Mardi 26 Feb 2013

Il faut faire de la mixité sociale un principe fondateur de l'Ecole

Le principe de mixité doit "figurer au premier article du code de l'éducation, celui qui définit les valeurs sur lesquelles est fondée notre Ecole." Dans une tribune publiée lundi 25 février sur le site de L'Express, plusieurs experts regrettent que le projet de loi de la refondation de l'école ne reconnaisse pas le caractère fondamental de la mixité sociale à l'école. Dans le cadre de l'examen parlementaire de la loi d'orientation, le 11 mars prochain, Jean-Pierre Obin, inspecteur général honoraire de l'Education nationale, Jacqueline Costa-Lascoux, chercheuse au CNRS et Maya Akkari, chef d'établissement PS, proposent d'amender le code de l'éducation.

Non seulement la mixité scolaire est au fondement d'une société démocratique "unie et pacifiée", mais le degré de mixité d'un établissement est un facteur de réussite aussi important que la qualité de ses professeurs, arguent les experts. Or, dans ce domaine, la France serait "loin du compte". La modification de la carte scolaire, le jeu des options et le développement de classes de niveau "sous la pression des familles les plus favorisées" auraient contribué à "ghettoïser" les établissements scolaires.

Pour remédier à cette situation, les auteurs proposent un amendement qui, rappellent-ils, "a été repris par le Conseil économique, social et environnemental dans son avis sur le projet de loi adopté le 16 janvier 2013" : 

"Afin de favoriser à la fois la réussite scolaire et l'intégration sociale de tous les élèves, les mixités sexuelle, sociale, culturelle et scolaire sont encouragées à tous les niveaux du service public d'éducation. Les procédures d'orientation et d'affectation des élèves, de composition des classes ou des groupes et de répartition des moyens contribuent à cet objectif. La connaissance des méthodes pédagogiques fondées sur l'aide mutuelle, le travail en équipe et la coopération entre élèves participe à la formation des enseignants."

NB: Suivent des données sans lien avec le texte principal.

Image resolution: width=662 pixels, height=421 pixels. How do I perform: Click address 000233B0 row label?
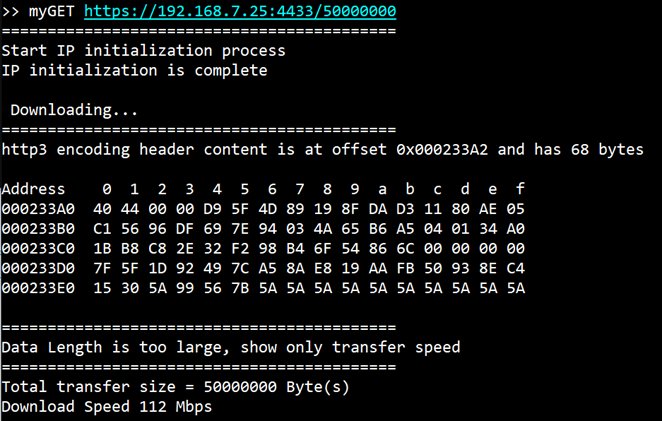[x=38, y=229]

Les auteurs précisent que cet amendement devra s'accompagner d'un "renouveau pédagogique" pour promouvoir "l'aide mutuelle et la coopération entre élèves". Cela passe par un pilotage adéquat des établissements, ainsi qu'un "plan ambitieux de formation des enseignants".

En octobre dernier, PISA affirmait dans une note de synthèse que la réussite des établissements scolaires est liée à leur mixité scolaire (lire ToutEduc ici). L'organisation plaidait pour le financement public de "chèques-éducation" en direction des élèves socialement défavorisés.